What the story creates, then, is a set of false expectations that drive frustration and despair as people find the odds are stacked against them. It creates a nation of greedy consumers unable to consider the effect that their rampant and conspicuous consumption is having on the whole. Our short-sighted self-importance blinds us from the impact we inflict on the biosphere when we decide to take another flight, or buy another pair of shoes. And when we are confronted by problems like climate change, we think we can buy our way out, or change how we shop — but, heavens, the shopping will go on.

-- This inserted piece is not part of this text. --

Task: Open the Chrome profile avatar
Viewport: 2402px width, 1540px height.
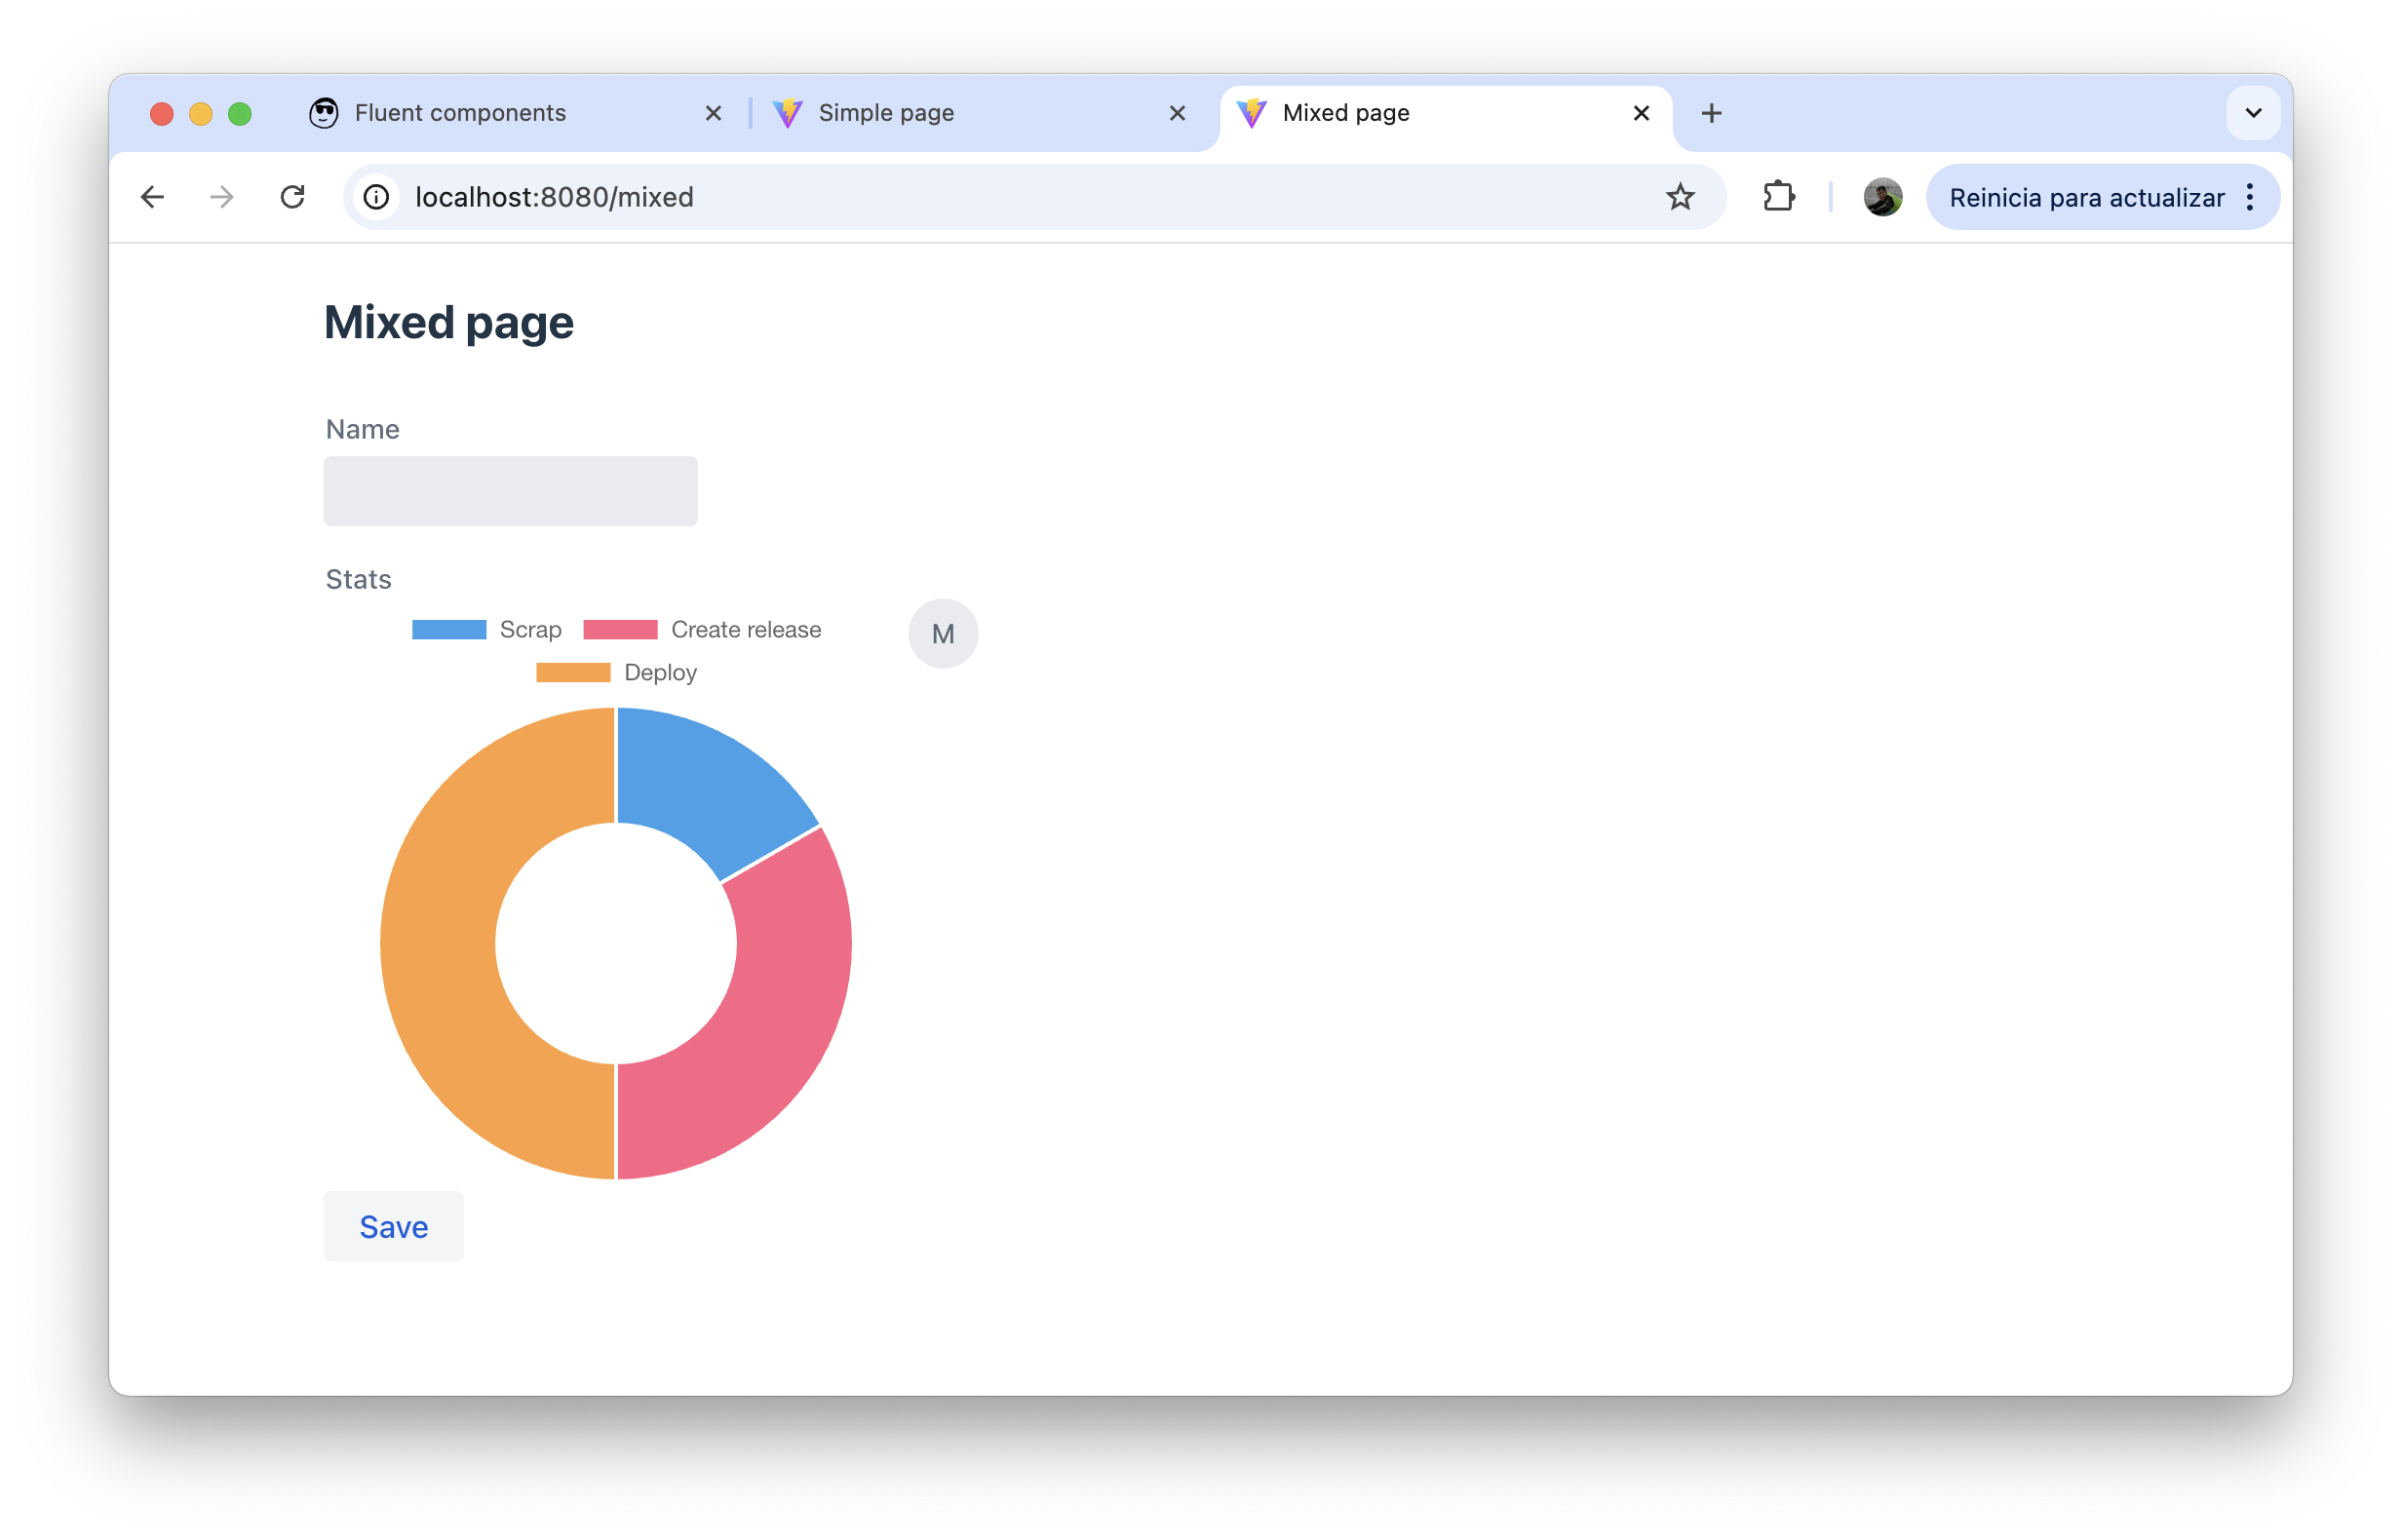Action: tap(1882, 197)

In some parts of the world this materialism seems to be losing its shine. Authors like Naomi Klein argue that increasingly people are realising how bankrupt this narrative is, and are finding alternative ways to live their lives. At first this idea was exciting, but then when I began looking for signs of this rejection there was very little to be found. I began to realise just how powerful the myth of the Good life is, and how powerfully it has infiltrated the hearts and minds of many South Africans. In post-apartheid South Africa we often talk about our new freedoms as though somehow they are synonymous with being able to consume more. As a prime example of how political rhetoric has been co-opted by consumerism, DStv recently ran a campaign calling on us to “rise up” and stake our claim to more television channels. No doubt it was done tongue-in-cheek, but the point is how easily the language of freedom was borrowed in order to sell us more.
Thanks to Cliff Court for sparking this blog — and whoever first gave the spark to him.